Eleanor sat on the wrought-iron bench, watching seven-year-old Leo crouch by the garden pool. Her knees ached—a reminder that she was eighty-two, not the girl who once swam across Lake Michigan without stopping. The goldfish drifted lazily through the water, orange flashes against the blue tiles, unchanged from summer to summer.

"Grandma?" Leo asked, poking the water with a twig. "Were you ever scared?"

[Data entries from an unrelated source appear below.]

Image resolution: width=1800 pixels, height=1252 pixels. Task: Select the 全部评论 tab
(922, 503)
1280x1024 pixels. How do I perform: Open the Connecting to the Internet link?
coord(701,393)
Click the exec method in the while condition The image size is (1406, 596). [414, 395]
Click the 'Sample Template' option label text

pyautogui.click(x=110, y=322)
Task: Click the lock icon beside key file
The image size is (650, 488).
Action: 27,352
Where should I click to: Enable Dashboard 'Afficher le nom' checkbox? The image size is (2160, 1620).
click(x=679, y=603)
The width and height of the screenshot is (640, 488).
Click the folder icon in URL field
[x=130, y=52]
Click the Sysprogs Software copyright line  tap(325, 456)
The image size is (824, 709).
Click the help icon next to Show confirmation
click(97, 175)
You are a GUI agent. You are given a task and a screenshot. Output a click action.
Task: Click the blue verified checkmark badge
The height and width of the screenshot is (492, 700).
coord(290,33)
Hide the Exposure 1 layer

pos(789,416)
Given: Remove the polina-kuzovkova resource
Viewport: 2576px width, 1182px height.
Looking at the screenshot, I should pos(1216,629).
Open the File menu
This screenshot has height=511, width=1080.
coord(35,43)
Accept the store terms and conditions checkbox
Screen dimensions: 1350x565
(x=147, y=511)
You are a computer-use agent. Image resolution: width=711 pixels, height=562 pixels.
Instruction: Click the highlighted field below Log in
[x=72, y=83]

Eleanor smiled. The question caught her off guard, but perhaps it shouldn't have. Children sensed things—the way she moved more slowly now, like her father in his final years, shuffling through the house like a little zombie before dawn, searching for words he'd misplaced.

"I was scared the first time I rode a bull," she said.

Leo's eyes widened. "You rode a BULL?"

"At the county fair, when I was sixteen. It lasted three seconds. I hit the dirt so hard I couldn't breathe straight for a week. Your grandfather laughed until he cried. Said I had more stubbornness than sense."

The garden statue of the sphinx watched them both, its stone face weathered by sixty Minnesota winters. Eleanor's husband had bought it as a joke—"For all your riddles, Ellie," he'd said. Now he was gone, and the riddles had multiplied.

"What's the riddle today?" Leo asked, as if reading her thoughts. She'd taught him the game years ago, passing on what her mother had taught her: every day brings a question, and wisdom is learning you don't need all the answers.

"The sphinx asks," Eleanor said softly, "what stays gold but doesn't glitter? What lives in water but isn't wet? What remembers everything you've forgotten?"

Leo frowned, thinking. The goldfish rose to the surface, mouth opening and closing in silent bubbles.

"Memory?" he guessed.

Eleanor reached over and patted his hand. "Close enough."

They sat together as the afternoon lengthened, the old woman and the boy, the goldfish circling their small world. Some things, she thought, you don't need to solve. You just need to witness them, again and again, until they become part of you.